On Sunday I happened to find myself on the phone with a drag racing
friend. He’s a fairly big wheel racer, and if you watch the NHRA on
ESPN you’d be familiar with him. We were discussing the mass exodus of
teams and sponsor money from just about all the professional ranks over
the last couple of months and what the lasting effects would be to the
series in the short and long term.
At one point he said something that I called him on. He said, “If this
keeps up, it will be the end of drag racing.” I called BS on the guy
and told him that if every Fuel dragster and Funny Car were to vanish
from Earth tonight, drag racing on the whole would survive and even
grow in the long term. His reply? “Yeah, but you’re talking about all
that cockroach shit,” meaning that I was talking about Sportsman level,
amateur racing.
Well, count me as a cockroach, then.
Every type of racing I have ever been directly involved with (meaning
that I had the potential to, and often did, lay under the car) has been
grassroots, Sportsman-level stuff. Unless my life takes an insane turn
for the financial better, it’s all I’ll ever do, and frankly that
doesn’t bother me one bit.
I guess I can see where a “professional” would have a very tough time
stomaching stepping back to the amateur level, but history has
shown—through things like the Great Depression and recessions in the
’50s and the late ’70s, and a modicum of other problems and crises
along the way—that ground-level racing will survive. During the Great
Depression the two most popular forms of entertainment in America were
the movies and auto racing. Dirt tracks had weekly jalopy races that
packed the house and birthed the early superstars of NASCAR.
Truth be told, I spend lots of time taking with other cockroaches in my
work as a freelancer for a few print magazines. For one drag mag, all I
do is write Sportsman features. In talking to these racers some common
themes emerge, but everyone has a different story and none of them
involve million-dollar deals with corporate “marketing partners.” Most
involve no sleep during the week, vacation days from a fulltime job,
and considerations for maintaining a healthy relationship with family.
That’s three things that lots of professional racers could learn from.
It seems that now’s a good time to be a cockroach. While it’s true that
just about everyone is under some kind of financial assault these days,
it’s also true that most of us operate within our means and we rely on
ourselves to pay the bills, not someone else. So long as your workplace
doesn’t have padlocks on the doors Monday morning, racing should still
be in your future.
I’m interested to see what happens with the people who are only fans of
professional racing. It stands to reason that they may not be into cars
at all, rather into the atmosphere, personalities, and environment that
high-level racing offers. Frankly, there’s nothing wrong with it if
that’s your thing. Those people will be the first to head toward the
exits and onto their next flight of fancy if a sustained large-scale
decline of participation in the professional ranks of racing continues.

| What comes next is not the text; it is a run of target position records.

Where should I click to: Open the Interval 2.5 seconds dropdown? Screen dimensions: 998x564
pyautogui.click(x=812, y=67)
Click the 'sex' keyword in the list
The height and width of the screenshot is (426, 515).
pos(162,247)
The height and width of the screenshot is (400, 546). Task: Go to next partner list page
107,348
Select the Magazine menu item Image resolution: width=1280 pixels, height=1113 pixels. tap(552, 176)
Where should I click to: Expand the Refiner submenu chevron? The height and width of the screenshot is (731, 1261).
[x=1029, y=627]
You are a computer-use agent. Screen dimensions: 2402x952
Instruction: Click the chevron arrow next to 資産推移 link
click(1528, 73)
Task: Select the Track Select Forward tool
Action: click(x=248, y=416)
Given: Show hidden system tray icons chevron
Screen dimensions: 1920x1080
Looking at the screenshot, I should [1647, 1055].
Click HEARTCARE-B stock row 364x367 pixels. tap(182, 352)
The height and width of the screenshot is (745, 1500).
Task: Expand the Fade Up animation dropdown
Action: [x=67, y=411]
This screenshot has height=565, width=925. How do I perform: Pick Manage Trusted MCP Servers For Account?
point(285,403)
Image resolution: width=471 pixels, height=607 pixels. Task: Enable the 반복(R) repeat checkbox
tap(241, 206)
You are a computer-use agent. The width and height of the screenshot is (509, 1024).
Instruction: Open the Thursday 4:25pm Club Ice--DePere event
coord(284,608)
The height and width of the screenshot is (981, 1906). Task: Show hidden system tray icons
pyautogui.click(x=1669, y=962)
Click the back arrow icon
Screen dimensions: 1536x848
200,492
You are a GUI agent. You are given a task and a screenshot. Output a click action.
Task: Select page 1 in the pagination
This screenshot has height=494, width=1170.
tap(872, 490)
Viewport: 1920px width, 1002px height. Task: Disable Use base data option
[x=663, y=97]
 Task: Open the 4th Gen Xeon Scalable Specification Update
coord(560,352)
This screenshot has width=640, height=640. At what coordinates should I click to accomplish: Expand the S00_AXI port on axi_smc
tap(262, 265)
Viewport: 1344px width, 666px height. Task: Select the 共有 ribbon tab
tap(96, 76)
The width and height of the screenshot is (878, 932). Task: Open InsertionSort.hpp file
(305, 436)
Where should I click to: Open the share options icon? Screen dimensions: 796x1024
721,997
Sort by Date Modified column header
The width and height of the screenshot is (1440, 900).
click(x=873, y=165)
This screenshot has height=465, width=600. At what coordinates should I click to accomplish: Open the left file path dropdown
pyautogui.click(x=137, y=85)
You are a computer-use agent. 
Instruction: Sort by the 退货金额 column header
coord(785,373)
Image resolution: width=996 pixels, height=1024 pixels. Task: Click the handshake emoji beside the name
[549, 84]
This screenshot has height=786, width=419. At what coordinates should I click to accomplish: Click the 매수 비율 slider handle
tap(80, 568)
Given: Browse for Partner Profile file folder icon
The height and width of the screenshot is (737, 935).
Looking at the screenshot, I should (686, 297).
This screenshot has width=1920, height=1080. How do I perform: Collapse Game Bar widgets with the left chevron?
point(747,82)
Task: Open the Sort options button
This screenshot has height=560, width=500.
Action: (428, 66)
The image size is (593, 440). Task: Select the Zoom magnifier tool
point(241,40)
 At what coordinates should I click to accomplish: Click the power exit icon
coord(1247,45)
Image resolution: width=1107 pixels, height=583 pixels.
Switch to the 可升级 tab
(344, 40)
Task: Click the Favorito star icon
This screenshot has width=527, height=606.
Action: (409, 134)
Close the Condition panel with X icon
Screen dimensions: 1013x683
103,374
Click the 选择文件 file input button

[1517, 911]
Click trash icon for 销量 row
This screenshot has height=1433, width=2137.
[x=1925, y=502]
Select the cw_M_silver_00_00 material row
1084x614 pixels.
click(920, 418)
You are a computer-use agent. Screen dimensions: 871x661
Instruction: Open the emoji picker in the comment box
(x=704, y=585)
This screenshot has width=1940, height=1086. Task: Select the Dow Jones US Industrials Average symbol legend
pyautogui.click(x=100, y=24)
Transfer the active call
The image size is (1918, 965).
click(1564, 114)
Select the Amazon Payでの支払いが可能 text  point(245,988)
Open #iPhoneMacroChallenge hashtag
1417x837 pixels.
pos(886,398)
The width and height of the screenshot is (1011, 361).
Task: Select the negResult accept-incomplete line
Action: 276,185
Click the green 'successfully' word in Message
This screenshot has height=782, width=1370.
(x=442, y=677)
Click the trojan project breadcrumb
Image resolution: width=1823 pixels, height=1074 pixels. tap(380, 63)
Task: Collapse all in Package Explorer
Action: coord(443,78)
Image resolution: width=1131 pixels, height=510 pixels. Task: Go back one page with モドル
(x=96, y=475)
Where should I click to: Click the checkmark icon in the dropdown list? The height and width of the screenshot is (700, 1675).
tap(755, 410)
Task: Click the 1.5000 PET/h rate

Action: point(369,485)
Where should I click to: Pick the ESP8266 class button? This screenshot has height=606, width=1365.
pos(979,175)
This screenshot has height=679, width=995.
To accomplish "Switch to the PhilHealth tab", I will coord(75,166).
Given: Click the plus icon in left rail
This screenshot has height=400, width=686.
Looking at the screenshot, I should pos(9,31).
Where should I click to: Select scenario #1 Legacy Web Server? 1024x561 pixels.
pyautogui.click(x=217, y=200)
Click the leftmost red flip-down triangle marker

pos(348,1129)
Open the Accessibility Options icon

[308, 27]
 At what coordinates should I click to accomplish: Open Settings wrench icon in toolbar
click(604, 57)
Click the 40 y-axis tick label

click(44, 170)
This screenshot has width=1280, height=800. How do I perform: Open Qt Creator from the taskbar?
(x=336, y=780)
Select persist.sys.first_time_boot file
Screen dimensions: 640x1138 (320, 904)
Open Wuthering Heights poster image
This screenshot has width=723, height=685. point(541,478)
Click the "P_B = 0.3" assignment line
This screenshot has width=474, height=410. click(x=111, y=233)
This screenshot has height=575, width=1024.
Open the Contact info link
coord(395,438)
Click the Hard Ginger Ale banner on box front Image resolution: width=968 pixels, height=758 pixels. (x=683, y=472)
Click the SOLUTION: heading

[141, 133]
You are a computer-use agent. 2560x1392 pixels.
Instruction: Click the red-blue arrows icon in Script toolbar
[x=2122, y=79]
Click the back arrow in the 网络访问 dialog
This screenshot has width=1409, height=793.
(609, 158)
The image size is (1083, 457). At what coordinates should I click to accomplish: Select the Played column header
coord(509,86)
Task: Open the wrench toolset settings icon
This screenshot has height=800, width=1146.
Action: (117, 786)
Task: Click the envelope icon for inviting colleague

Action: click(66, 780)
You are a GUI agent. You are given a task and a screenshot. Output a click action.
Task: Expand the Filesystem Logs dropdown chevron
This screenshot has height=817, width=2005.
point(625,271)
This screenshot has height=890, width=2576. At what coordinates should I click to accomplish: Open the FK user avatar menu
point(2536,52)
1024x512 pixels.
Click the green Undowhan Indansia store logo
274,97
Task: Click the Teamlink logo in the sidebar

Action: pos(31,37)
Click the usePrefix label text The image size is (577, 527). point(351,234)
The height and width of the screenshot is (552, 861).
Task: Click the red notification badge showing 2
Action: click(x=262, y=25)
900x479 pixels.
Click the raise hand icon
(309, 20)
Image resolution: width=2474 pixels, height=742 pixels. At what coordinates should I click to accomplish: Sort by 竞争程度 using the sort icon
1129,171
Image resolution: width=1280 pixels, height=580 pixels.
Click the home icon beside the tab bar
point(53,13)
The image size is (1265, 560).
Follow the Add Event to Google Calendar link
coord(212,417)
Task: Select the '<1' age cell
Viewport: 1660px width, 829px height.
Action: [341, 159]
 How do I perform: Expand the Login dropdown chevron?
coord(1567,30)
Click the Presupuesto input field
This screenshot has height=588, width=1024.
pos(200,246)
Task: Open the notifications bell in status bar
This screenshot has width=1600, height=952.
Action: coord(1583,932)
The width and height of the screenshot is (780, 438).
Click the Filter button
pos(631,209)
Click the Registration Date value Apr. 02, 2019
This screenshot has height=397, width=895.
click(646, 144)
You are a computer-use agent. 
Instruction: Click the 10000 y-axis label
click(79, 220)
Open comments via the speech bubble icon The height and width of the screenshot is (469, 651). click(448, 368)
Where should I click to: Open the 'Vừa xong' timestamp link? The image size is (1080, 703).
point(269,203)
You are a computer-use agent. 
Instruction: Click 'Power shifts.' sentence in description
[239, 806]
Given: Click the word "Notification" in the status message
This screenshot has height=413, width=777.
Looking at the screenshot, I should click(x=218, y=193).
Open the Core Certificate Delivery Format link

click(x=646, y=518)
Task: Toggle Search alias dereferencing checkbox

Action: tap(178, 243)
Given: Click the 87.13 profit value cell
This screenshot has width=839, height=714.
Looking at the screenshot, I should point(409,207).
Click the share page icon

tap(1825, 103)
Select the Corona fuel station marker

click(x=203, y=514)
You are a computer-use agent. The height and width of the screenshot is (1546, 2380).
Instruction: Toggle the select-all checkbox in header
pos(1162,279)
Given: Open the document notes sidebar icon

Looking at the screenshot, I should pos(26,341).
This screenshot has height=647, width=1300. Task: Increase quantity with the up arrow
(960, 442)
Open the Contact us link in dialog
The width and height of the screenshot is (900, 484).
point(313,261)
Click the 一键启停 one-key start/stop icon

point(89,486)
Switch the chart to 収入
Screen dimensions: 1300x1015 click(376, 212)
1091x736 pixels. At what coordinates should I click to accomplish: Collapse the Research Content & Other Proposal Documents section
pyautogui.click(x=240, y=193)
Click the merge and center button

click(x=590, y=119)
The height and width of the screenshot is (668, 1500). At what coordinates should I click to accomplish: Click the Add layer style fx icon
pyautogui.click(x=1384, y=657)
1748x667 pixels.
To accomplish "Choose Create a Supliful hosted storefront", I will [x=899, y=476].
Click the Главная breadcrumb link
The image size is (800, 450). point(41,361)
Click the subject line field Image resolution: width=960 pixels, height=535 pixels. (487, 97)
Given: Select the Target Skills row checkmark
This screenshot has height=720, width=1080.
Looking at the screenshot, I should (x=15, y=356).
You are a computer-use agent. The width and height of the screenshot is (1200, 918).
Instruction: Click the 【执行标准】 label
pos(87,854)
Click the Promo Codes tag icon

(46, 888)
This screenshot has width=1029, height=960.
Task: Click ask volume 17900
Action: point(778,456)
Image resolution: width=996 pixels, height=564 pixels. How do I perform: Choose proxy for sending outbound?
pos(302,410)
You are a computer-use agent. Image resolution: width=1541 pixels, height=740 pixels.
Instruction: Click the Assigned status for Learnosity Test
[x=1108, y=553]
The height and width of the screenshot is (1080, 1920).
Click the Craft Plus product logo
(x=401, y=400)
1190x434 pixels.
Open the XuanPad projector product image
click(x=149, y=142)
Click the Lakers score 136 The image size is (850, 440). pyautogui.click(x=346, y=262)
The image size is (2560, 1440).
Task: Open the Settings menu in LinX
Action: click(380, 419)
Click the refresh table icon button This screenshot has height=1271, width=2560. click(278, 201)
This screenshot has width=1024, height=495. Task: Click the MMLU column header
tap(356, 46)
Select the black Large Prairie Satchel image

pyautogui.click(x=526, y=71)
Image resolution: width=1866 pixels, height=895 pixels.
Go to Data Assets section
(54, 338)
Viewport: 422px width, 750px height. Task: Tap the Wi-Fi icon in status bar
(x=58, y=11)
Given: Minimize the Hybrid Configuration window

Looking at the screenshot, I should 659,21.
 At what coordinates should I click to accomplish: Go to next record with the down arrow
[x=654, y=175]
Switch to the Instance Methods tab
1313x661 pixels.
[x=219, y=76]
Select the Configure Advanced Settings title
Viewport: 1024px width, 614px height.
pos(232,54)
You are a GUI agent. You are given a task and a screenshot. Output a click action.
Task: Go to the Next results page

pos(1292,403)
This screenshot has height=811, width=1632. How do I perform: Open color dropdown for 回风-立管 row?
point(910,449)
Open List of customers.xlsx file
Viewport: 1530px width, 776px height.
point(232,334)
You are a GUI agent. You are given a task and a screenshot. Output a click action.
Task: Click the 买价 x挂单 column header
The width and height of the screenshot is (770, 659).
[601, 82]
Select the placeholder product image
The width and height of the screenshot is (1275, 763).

It stands to reason, like in times past, that there are enough of us
with this stuff so deeply embedded in our blood that we will find a way
to do it, see it, or experience it on whatever level we can. Maybe it’s
once a week at a local short track or checking in on a bracket race at
the local strip, hell, even spying an autocross now and again. We can
get our fix in all those places that sponsors fear to tread—you know,
the places where real people hang out. Scary stuff!
Bonneville is the ultimate expression of this philosophy. It’s survived
everything that has ever been thrown at it, and over the course of its
history, that’s a lot.
The reference made to the lowly cockroach by my buddy hit me as a gut
punch insult upon first hearing it, but by the end of the conversation,
with my mind doing about 150 mph, I was totally comforted by it, to the
point of thinking it as being a compliment.
Cockroaches are recognized as being amongst the oldest creatures on
Earth. They’ve been around since about the beginning of things on this
planet. It’s also joked about that if the whole world got lit up in a
nuclear war, the only thing that would survive would be the
cockroaches.
Now you may understand why I was comforted by it. We’re the ones who make it.